Estratto |
····················
Ai Weiwei, così bravo, così carismatico, così controverso. Dopo la restituzione del passaporto e recenti dichiarazioni altalenanti, il più famoso artista-intellettuale-dissidente cinese continua a far discutere e, soprattutto, ad attirare l’attenzione su di sé: rivoluzionario o ingranaggio – consapevole o inconsapevole – del sistema? “Ai Weiwei? Mostra un lato rosso all’Occidente e poi un lato bianco al governo cinese”, mi dice un’amica di Pechino sventolandomi sotto il naso la sua agenda che, appunto, ha due copertine di colore diverso. Le affermazioni arrivano dopo un altalena di dichiarazioni pubbliche che il più noto artista, intellettuale e dissidente cinese ha rilasciato da quando, a fine luglio, gli è stato restituito il passaporto e ha ricominciato a viaggiare per il mondo. A inizio agosto ha ammorbidito la propria posizione critica in un’intervista alla Süddeutsche Zeitung; poi, a settembre, ha attaccato di nuovo, ma in via indiretta, criticando il governo britannico che non l’ha mai sostenuto durante le sue tribolazioni.
Insomma, Ai Weiwei non è necessariamente profeta in patria. Se c’è chi vede in lui il coraggio di avere inaugurato la dissidenza creativa, c’è anche chi sente puzza di bruciato: si dice che sventoli la bandiera rossa della rivoluzione a uso e consumo dell’Occidente, che lo mette sul piedistallo, gli fa fare mostre, lo arricchisce; ma che alzi bandiera bianca con il governo cinese, scenda a compromessi, goda ancora della posizione di rendita data dal fatto di essere figlio di Ai Qing, uno dei più famosi poeti cinesi contemporanei. E tutto sommato fa comodo alla leadership di Pechino, perché con la sua presenza così carismatica e ingombrante fa passare in secondo piano i cinesi che magari lottano nelle campagne, o nelle fabbriche, o per i diritti civili.
····················
Dati forniti |
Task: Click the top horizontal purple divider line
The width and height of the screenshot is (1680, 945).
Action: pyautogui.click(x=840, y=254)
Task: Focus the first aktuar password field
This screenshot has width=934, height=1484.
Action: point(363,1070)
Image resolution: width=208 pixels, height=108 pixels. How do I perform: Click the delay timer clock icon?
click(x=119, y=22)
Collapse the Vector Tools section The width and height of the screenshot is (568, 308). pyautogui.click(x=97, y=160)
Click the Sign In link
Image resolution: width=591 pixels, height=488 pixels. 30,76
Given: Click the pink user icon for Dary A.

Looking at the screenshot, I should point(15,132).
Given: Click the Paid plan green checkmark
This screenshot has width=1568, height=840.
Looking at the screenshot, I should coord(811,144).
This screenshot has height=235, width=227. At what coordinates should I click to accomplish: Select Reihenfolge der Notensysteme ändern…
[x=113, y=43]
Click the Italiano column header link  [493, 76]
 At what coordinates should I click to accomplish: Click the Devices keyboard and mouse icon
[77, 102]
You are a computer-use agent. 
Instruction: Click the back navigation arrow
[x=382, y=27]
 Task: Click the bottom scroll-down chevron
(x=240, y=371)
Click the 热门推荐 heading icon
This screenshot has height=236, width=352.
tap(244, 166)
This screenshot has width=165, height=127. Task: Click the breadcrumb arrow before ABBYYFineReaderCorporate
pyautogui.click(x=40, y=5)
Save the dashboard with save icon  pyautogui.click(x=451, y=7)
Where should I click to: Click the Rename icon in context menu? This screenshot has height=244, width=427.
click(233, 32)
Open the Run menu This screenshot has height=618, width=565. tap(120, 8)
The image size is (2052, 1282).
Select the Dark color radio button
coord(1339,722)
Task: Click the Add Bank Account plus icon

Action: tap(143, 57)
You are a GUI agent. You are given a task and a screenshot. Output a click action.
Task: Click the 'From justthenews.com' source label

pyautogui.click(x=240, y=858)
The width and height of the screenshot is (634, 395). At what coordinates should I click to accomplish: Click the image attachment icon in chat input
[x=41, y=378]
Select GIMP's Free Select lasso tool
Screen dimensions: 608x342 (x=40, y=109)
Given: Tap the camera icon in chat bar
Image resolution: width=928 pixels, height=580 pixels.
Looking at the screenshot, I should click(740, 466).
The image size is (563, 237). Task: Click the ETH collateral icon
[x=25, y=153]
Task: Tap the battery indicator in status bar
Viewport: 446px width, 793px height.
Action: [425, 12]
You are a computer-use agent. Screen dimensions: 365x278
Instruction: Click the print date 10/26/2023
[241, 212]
····················
Compiti |
- a) Trascrivi senza modifiche il passo dell'estratto su Ai Weiwei che va da "Insomma, Ai Weiwei" fino a "i diritti civili." incluso.
- b) Secondo l'estratto su Ai Weiwei, di chi è figlio l'artista?

Soluzioni |
- a)
Insomma, Ai Weiwei non è necessariamente profeta in patria. Se c’è chi vede in lui il coraggio di avere inaugurato la dissidenza creativa, c’è anche chi sente puzza di bruciato: si dice che sventoli la bandiera rossa della rivoluzione a uso e consumo dell’Occidente, che lo mette sul piedistallo, gli fa fare mostre, lo arricchisce; ma che alzi bandiera bianca con il governo cinese, scenda a compromessi, goda ancora della posizione di rendita data dal fatto di essere figlio di Ai Qing, uno dei più famosi poeti cinesi contemporanei. E tutto sommato fa comodo alla leadership di Pechino, perché con la sua presenza così carismatica e ingombrante fa passare in secondo piano i cinesi che magari lottano nelle campagne, o nelle fabbriche, o per i diritti civili.

- b) Di Ai Qing, uno dei più famosi poeti cinesi contemporanei.